Avanti, quattro o cinque signori, in soprabito e cappello basso, andavano tutti seri, quasi misurando il passo; il portabandiera aveva sul soprabito una tracolla di pelle, con un anello di metallo sulla pancia per reggere la bandiera, mentre una tuba lucida gli si abbassava fieramente sull'orecchio. Poi una ventina di uomini vecchi, in cappello di feltro molle, con certi soprabitoni grevi e pelosi, di antica data: chi aveva tre, chi quattro medaglie, varî andavano curvi, uno, zoppo, si trascinava a stento reggendosi sopra un bastone.

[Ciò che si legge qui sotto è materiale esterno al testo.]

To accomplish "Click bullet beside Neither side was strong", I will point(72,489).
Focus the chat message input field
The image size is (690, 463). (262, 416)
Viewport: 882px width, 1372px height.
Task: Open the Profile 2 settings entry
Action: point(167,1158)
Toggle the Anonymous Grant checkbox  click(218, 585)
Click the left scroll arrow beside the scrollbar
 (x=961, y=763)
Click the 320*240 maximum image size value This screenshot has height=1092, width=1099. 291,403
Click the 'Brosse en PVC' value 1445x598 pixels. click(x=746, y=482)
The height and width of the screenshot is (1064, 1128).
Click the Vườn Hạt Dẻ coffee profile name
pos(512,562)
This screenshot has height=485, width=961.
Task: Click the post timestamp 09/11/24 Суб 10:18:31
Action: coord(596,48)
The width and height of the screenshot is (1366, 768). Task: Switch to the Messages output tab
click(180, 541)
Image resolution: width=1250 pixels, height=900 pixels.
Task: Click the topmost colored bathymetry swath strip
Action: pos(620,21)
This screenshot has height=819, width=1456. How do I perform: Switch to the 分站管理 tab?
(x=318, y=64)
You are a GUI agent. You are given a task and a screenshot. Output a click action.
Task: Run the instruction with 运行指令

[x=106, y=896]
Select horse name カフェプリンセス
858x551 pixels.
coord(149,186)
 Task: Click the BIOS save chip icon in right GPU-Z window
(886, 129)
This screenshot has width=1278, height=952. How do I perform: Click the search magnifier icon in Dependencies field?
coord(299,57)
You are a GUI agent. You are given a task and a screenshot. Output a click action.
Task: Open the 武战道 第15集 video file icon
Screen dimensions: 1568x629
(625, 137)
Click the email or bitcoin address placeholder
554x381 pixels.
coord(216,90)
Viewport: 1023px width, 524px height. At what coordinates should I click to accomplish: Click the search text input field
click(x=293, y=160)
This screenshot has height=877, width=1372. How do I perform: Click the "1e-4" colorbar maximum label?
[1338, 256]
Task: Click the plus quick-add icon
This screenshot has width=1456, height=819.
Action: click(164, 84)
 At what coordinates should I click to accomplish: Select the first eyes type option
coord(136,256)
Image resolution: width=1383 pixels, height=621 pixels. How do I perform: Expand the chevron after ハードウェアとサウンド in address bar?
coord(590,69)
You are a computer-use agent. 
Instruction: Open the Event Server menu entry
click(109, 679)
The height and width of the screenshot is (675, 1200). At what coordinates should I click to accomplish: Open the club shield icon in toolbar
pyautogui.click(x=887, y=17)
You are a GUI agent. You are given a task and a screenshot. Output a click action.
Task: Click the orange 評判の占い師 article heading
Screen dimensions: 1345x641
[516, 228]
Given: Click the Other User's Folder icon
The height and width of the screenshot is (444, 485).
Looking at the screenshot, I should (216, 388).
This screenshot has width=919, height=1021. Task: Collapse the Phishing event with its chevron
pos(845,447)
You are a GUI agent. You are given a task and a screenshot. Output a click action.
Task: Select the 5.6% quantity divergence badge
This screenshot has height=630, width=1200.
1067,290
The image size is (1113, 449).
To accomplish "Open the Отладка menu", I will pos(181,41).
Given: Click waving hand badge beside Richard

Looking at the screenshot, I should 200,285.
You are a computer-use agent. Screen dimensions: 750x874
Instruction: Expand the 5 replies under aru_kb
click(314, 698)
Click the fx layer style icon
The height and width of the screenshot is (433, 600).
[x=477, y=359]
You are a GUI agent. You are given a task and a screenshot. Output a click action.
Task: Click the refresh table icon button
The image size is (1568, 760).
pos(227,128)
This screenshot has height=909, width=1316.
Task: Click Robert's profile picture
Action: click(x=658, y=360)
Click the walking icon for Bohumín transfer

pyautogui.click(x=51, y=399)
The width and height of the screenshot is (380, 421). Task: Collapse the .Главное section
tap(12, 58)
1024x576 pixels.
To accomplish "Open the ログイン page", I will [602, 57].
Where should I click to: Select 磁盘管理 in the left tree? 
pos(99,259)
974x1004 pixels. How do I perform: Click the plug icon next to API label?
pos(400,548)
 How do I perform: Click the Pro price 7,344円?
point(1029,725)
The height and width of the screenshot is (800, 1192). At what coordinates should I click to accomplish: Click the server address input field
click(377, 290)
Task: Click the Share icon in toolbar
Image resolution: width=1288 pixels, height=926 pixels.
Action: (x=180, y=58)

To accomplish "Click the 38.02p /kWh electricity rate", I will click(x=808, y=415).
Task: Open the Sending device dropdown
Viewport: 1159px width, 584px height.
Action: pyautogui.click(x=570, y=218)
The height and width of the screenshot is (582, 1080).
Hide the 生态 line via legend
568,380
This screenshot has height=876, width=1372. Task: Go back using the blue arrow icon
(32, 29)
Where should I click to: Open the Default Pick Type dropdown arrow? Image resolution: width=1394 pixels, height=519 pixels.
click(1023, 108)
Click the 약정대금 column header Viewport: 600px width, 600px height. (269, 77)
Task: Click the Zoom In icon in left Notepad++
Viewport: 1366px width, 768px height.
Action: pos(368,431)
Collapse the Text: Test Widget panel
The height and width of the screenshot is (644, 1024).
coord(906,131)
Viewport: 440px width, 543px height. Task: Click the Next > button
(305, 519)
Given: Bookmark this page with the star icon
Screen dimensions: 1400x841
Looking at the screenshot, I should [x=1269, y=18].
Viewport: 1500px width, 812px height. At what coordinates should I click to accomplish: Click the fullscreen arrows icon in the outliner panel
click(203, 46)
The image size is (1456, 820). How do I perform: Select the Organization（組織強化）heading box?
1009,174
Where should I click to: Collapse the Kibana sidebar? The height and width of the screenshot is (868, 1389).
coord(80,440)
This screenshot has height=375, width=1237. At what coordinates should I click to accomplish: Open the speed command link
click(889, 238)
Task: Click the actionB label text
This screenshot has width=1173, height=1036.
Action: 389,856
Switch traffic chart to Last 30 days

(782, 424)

Era un manipolo di reduci dalle battaglie 1848-49; qualche giovanotto, molto meno che trentenne, vi era frammischiato. In coda, le facce equivoche, brune, lucide, dai mustacchi a spazzola, di due guardie travestite, in giacchetta, cappello basso sull'orecchio, passo militare e bastoncino di giunco sotto l'ascella. I giovanotti del Caffè Aragno nemmanco si voltarono, abituati a vederne passar tante di queste processioni, indifferenti oramai: sui marciapiedi qualche persona si fermava distratta: i due giornalisti discussero un momento, davanti a Morteo, poi l'uno si decise, e si staccò dall'altro, si strinse nelle spalle e si unì alla dimostrazione, col contegno dell'uomo disoccupato. Francesco Sangiorgio non si mise in fila, ma costeggiò la dimostrazione, tenendosi sul marciapiedi, studiando il passo. Ogni tanto, lungo la strada, agli Orfanelli, ai Pastini, qualcuno si univa. In Piazza della Rotonda, dinanzi al Pantheon, ove il gran re dorme, la bandiera s'inchinò, i vecchi reduci si cavarono il cappello.